# Bid manager Salary



## jackal007

Hello,

Let me explain my situation:
Diplomas: Engineer + Master in Management
Experience: 1 year exp (same position)
Position: Bid Manager
City: Hanover
Salary offered: I have been offered a salary of 47K (50k with bonuses)

My questions:
-> Is the salary in line with my profile and the proposed position? bid managers Salaries in Germany?
-> Standard of living in Hannover (Accommodation + Leisure ...)
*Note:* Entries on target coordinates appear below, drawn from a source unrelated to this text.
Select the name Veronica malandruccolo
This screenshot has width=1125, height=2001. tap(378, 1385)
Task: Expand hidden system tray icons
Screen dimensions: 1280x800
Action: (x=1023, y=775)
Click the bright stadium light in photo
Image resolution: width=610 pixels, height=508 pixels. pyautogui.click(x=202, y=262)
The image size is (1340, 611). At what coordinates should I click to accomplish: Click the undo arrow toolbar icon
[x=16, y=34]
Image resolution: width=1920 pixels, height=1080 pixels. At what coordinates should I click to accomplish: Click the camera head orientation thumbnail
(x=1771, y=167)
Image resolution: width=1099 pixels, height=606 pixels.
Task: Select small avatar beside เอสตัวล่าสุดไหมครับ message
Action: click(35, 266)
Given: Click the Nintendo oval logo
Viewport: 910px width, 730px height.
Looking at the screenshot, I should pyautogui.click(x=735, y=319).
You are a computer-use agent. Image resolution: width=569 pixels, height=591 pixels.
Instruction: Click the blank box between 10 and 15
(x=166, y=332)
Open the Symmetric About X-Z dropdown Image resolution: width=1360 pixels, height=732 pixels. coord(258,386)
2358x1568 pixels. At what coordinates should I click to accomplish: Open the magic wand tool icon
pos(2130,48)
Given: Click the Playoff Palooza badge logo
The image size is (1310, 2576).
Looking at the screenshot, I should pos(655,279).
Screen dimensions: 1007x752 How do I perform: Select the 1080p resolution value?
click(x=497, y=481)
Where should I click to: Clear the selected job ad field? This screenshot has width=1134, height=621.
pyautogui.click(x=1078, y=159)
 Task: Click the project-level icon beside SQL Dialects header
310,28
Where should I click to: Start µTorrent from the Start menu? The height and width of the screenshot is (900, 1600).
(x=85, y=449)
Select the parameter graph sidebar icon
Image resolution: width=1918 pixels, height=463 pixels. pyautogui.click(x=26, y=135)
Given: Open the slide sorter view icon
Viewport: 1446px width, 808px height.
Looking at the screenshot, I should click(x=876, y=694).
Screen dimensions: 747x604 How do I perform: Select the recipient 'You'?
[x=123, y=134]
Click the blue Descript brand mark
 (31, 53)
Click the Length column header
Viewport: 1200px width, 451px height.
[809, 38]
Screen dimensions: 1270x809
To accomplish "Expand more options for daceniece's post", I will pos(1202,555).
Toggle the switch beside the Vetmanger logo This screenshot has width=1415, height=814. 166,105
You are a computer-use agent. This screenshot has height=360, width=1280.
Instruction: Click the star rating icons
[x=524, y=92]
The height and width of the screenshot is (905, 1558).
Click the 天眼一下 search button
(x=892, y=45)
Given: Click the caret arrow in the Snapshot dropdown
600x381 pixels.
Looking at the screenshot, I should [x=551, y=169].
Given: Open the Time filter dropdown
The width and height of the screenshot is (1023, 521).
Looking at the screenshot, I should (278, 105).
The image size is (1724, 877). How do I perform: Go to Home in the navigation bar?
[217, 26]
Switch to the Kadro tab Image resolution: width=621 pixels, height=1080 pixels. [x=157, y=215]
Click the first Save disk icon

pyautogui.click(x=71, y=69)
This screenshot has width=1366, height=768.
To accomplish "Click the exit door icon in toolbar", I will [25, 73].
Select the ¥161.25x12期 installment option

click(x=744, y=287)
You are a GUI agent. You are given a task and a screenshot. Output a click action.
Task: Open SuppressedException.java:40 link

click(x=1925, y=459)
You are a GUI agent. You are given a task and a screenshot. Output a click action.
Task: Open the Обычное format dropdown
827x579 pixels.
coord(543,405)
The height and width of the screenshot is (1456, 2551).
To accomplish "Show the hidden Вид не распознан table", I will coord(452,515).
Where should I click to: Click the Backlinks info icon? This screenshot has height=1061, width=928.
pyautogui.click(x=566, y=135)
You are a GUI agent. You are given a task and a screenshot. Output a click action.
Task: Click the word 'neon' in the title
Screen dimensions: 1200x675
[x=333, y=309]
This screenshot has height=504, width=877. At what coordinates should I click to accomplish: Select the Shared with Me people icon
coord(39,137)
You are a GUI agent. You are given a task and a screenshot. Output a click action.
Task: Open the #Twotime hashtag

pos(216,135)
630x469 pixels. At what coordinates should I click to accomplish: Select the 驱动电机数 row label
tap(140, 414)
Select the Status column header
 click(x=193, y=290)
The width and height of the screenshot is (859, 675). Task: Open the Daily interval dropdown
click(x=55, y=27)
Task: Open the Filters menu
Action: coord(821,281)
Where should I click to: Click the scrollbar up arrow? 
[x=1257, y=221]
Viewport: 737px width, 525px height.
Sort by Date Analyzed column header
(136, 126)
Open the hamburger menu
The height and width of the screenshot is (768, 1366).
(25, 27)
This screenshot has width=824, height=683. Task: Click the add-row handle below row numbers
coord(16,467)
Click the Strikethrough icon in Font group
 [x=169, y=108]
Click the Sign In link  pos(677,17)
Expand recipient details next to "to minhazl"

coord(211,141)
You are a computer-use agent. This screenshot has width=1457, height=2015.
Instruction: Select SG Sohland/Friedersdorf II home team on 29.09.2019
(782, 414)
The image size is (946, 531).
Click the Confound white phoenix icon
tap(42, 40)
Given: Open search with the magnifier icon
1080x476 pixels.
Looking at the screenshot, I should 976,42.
thank you for your feedback.


----------



## bufffffy

i know someone who lives in Hannover (lovely city btw) and the average monthly expenses (rent, insurances, food, bills like tv internet, fone etc) is 1,3K who lives alone in a 1-room apartment near the hbf


----------



## beppi

It's a good salary for somebody with barely any work experience.


----------



## Ben-HH

jackal007 said:


> Hello,
> 
> Let me explain my situation:
> Diplomas: Engineer + Master in Management
> Experience: 1 year exp (same position)
> Position: Bid Manager
> City: Hanover
> Salary offered: I have been offered a salary of 47K (50k with bonuses)
> 
> My questions:
> -> Is the salary in line with my profile and the proposed position? bid managers Salaries in Germany?
> -> Standard of living in Hannover (Accommodation + Leisure ...)
> 
> thank you for your feedback.


It is quite a good salary if you are on your own and as said before, with just one year experience.


----------



## NorbertV

Salary is good for somebody with limited experience.
City itself is kinda boring but nice nonetheless.


----------